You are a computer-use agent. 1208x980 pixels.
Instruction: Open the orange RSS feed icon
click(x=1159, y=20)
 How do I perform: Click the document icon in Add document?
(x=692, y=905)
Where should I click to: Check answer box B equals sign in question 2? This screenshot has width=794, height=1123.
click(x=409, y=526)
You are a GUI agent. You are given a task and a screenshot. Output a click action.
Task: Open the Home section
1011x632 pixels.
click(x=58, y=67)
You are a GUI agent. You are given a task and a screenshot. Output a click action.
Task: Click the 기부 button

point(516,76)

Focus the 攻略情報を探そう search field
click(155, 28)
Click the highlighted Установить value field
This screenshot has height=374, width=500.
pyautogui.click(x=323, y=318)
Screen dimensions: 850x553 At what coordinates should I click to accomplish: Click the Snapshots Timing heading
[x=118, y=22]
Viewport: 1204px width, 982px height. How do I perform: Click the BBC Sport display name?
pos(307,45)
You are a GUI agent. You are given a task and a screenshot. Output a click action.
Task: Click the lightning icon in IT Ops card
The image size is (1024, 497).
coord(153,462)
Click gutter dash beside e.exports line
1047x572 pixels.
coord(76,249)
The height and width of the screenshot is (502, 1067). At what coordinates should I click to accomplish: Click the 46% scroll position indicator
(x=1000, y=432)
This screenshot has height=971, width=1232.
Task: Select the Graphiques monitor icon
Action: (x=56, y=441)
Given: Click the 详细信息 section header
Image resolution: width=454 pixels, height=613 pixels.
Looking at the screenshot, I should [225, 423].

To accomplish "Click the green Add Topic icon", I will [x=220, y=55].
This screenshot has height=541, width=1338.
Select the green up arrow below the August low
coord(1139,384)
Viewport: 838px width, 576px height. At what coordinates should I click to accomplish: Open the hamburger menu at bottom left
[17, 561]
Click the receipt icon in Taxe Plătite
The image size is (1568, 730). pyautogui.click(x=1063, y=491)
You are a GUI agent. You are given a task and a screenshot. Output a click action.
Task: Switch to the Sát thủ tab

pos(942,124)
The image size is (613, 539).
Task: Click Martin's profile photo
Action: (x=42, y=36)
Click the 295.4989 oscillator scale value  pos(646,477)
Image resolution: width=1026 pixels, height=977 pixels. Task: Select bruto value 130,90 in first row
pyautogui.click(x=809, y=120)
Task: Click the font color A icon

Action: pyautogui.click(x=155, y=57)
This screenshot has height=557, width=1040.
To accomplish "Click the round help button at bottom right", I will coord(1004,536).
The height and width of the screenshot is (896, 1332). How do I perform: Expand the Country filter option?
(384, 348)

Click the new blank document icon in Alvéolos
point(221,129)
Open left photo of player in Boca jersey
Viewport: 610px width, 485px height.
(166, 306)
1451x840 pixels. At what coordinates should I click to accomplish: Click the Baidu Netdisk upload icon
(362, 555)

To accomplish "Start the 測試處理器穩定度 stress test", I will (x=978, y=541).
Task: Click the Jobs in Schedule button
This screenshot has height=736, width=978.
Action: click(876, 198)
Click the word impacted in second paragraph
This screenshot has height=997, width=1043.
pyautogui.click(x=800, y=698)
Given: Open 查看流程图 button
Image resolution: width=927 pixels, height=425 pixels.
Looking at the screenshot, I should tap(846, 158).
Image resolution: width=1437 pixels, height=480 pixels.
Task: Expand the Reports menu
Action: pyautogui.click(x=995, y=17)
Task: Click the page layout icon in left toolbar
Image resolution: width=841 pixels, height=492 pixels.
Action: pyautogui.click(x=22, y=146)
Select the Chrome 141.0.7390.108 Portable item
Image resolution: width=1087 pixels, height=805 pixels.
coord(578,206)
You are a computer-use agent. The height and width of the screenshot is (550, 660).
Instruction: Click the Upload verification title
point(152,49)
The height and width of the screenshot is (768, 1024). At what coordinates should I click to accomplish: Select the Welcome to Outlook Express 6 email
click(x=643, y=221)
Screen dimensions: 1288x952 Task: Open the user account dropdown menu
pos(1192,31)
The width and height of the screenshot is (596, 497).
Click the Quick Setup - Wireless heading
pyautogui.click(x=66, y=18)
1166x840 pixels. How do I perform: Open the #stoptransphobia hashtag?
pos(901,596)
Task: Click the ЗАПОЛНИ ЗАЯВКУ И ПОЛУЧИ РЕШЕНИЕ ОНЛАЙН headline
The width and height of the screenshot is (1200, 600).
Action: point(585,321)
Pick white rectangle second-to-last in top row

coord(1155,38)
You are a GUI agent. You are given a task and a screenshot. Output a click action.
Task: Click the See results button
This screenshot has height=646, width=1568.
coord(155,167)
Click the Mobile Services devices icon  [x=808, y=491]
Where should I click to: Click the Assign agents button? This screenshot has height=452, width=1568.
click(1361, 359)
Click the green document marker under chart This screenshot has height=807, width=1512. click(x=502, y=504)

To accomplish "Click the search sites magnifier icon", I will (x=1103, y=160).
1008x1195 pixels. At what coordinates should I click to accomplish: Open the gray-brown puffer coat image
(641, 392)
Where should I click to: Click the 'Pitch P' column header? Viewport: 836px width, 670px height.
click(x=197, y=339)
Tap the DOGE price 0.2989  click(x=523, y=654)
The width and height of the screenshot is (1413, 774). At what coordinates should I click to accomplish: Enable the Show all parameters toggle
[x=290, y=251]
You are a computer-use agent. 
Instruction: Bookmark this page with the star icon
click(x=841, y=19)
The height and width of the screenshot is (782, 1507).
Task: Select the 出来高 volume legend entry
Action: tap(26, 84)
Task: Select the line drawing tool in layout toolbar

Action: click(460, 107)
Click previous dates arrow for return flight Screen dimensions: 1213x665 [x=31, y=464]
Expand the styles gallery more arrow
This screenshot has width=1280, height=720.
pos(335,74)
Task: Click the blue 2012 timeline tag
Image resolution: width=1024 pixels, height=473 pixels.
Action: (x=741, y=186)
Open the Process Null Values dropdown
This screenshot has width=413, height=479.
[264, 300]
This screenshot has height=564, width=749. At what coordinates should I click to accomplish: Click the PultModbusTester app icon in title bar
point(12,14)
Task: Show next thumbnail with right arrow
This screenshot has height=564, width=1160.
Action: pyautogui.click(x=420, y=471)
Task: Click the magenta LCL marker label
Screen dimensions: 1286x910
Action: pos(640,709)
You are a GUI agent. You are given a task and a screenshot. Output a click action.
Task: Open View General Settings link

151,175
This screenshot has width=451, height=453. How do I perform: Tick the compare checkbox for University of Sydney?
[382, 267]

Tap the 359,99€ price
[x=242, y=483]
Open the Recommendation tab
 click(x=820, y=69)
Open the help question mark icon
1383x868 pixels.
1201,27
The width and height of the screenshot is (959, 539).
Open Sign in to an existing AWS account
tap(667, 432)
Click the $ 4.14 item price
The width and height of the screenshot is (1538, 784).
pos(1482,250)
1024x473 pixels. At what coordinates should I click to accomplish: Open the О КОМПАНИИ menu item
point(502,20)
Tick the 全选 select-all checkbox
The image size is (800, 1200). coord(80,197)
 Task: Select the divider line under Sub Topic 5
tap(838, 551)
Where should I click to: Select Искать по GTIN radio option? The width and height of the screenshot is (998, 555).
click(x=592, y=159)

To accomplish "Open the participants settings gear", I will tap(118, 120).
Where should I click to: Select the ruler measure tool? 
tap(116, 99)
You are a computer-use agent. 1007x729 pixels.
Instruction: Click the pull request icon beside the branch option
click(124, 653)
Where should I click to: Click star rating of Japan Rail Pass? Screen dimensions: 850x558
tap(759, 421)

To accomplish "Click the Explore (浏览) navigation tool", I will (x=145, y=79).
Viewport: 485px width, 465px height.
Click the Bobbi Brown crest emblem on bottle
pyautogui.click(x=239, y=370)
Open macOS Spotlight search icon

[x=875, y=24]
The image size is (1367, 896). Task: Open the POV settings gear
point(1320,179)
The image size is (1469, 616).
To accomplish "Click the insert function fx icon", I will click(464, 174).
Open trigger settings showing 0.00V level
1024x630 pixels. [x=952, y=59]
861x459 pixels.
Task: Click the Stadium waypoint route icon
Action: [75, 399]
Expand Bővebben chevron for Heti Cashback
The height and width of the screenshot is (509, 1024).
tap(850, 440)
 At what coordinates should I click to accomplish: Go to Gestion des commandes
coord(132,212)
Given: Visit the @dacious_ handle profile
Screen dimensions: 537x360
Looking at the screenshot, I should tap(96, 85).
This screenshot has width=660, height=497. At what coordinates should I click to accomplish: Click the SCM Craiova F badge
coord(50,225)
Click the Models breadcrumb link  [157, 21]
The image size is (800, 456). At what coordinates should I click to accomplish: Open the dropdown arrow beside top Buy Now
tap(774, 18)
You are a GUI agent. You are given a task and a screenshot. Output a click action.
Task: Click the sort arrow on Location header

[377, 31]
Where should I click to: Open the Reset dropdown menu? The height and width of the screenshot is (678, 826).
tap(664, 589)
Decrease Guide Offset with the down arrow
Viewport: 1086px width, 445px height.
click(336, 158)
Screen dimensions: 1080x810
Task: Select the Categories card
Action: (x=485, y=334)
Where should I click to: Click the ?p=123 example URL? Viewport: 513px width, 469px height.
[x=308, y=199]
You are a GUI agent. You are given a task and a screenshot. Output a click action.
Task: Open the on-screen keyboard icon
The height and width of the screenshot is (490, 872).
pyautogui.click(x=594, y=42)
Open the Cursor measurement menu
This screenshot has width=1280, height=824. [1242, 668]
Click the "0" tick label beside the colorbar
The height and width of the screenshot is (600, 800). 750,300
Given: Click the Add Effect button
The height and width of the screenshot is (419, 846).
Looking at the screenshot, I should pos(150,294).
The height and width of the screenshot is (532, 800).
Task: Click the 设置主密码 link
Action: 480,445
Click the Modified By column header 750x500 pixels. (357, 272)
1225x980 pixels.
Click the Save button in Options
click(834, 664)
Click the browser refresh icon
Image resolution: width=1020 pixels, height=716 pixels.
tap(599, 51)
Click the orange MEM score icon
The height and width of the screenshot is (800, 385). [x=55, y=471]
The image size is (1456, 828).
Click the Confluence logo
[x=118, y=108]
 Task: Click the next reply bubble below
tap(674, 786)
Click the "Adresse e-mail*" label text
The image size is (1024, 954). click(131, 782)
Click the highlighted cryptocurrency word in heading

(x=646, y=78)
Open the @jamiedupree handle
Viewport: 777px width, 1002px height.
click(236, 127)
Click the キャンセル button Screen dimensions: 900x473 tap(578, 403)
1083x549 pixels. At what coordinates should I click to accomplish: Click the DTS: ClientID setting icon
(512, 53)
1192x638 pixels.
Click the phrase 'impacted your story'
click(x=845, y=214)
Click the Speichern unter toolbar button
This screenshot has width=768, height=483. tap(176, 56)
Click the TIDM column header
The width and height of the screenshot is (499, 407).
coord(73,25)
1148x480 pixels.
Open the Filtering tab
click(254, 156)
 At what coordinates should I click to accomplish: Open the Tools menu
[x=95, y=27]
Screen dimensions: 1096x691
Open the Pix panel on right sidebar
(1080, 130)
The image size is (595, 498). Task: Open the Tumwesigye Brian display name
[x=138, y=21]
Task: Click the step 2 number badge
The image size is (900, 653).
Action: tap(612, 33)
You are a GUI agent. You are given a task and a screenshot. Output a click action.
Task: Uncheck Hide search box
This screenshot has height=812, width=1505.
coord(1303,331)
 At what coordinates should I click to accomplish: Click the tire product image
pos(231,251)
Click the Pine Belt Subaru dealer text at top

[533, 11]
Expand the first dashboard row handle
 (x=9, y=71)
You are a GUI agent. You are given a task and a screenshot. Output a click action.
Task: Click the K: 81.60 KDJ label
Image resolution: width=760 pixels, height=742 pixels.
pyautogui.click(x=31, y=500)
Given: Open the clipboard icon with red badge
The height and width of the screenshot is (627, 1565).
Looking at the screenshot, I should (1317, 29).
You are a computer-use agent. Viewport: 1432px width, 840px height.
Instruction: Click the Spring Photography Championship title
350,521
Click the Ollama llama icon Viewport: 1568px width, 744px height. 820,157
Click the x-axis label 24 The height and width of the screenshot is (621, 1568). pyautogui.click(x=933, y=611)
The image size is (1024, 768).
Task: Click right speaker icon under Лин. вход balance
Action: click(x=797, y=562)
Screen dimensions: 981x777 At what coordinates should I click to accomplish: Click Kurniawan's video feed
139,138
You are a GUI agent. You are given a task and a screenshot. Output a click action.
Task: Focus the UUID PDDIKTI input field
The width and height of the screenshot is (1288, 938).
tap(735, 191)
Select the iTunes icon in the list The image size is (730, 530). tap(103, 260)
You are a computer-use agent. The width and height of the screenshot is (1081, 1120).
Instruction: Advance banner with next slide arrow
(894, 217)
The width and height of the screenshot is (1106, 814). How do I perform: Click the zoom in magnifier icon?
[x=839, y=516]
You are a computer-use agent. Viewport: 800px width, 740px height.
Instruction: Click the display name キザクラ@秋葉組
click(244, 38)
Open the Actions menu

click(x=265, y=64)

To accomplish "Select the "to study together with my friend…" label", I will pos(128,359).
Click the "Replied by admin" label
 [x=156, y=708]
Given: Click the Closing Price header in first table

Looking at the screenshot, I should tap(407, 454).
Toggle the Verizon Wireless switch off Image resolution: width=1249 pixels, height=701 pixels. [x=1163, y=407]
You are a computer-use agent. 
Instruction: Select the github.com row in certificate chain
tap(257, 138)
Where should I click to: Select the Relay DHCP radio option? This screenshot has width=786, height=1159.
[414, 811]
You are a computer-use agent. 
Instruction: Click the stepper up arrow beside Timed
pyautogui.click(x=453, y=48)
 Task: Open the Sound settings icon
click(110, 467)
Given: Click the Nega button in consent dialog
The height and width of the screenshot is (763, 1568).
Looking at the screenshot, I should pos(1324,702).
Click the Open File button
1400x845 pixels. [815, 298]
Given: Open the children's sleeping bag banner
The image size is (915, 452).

--

* [WHAT YOU SHOULD DO]: Give the number of lines in the entries that contain the word "section", with no other text.

* [YOUR SOLUTION]: 2